- 原文摘录 -

Siliang Zhang (slzhang at ecnu dot edu dot cn)
Spring 2024 (Graduate)
Spring 2023 (Graduate)
Spring 2022 (Graduate)
Convex Optimization by S. Boyd and L. Vandenberghe, Cambridge University Press, 2004
Introductory Lectures on Convex Optimization: a basic course by Yurii Nesterov, Springer Science & Business Media, 2003.
Numerical Optimization by Jorge Nocedal and Stephen J. Wright, Springer, 2006.
Computational Statistics by Givens and Hoeting, John Wiley & Sons, 2012.
Matrix Algebra Useful for Statistics by Searle and Khuri.
Disciplined Convex Programming and CVX by S. Boyd.
CVXPY Online Document for package installation, tutorial, and examples.
Proximal Algorithms by Parikh and Boyd, Foundations and Trends in optimization, 2014.
Optimization Theory and Methods: Nonlinear Programming by Sun and Yuan, Springer Science & Business Media, 2006.
Optimization Methods for Large-Scale Machine Learning by Bottou at el.
近些年来,机器学习与计算统计学发展迅速,几乎其中的每个问题都可被转化成特定约束下某些函数的优化问题。但不是所有的机器学习问题都可被很好的解决,这意味着没有一般性的方法解决优化问题。然而,很多我们感兴趣的问题可被看作具有独特性质的优化问题,这些特性包含凸性、光滑、稀疏、可分性等,这些特性使得标准化的高效求解成为可能。
本课程旨在提供研究生阶段优化问题的背景知识,包括基本特性和这些特性在优化中所起作用。更广泛地,学生将学习利用这些特性的经典优化算法。课程将重点讨论凸优化问题(根据课程进度也会涉及少部分非凸优化内容)。本课程的教学中将重新审视机器学习和统计学中很多重要的应用问题。基于本课程的学习,学生将能够从整体的理解优化问题,并将其思想与技巧应用到机器学习或统计为背景的具体问题中。本课程面向统计、金融、工程、心理测量等研究生。

- 任务说明 A -
请把优化课程页面中从“Matrix Algebra Useful”开始、到“融、工程、心理测量等研究生。”结束的这段文字原样重新录入。
- 任务说明 B -
根据优化课程页面回答:
(i) 《Numerical Optimization》一书的作者是谁?
(ii) 课程将重点讨论哪一类优化问题?
(iii) 本课程面向哪些专业的研究生?

- 原始素材 -
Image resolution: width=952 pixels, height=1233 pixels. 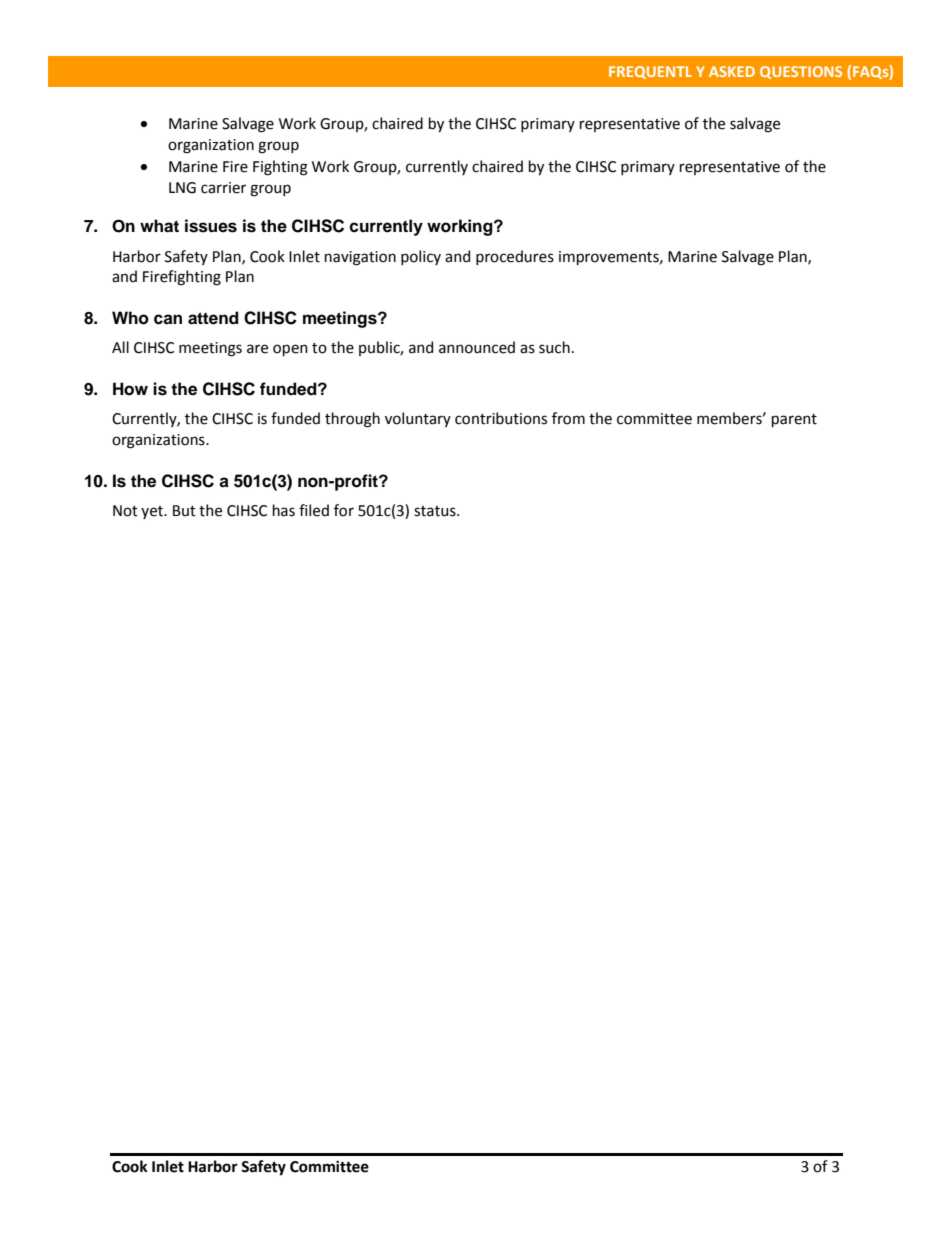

- 参考答案 A -
Matrix Algebra Useful for Statistics by Searle and Khuri.
Disciplined Convex Programming and CVX by S. Boyd.
CVXPY Online Document for package installation, tutorial, and examples.
Proximal Algorithms by Parikh and Boyd, Foundations and Trends in optimization, 2014.
Optimization Theory and Methods: Nonlinear Programming by Sun and Yuan, Springer Science & Business Media, 2006.
Optimization Methods for Large-Scale Machine Learning by Bottou at el.
近些年来,机器学习与计算统计学发展迅速,几乎其中的每个问题都可被转化成特定约束下某些函数的优化问题。但不是所有的机器学习问题都可被很好的解决,这意味着没有一般性的方法解决优化问题。然而,很多我们感兴趣的问题可被看作具有独特性质的优化问题,这些特性包含凸性、光滑、稀疏、可分性等,这些特性使得标准化的高效求解成为可能。
本课程旨在提供研究生阶段优化问题的背景知识,包括基本特性和这些特性在优化中所起作用。更广泛地,学生将学习利用这些特性的经典优化算法。课程将重点讨论凸优化问题(根据课程进度也会涉及少部分非凸优化内容)。本课程的教学中将重新审视机器学习和统计学中很多重要的应用问题。基于本课程的学习,学生将能够从整体的理解优化问题,并将其思想与技巧应用到机器学习或统计为背景的具体问题中。本课程面向统计、金融、工程、心理测量等研究生。

- 参考答案 B -
(i) Jorge Nocedal 和 Stephen J. Wright。
(ii) 凸优化问题。
(iii) 统计、金融、工程、心理测量等专业的研究生。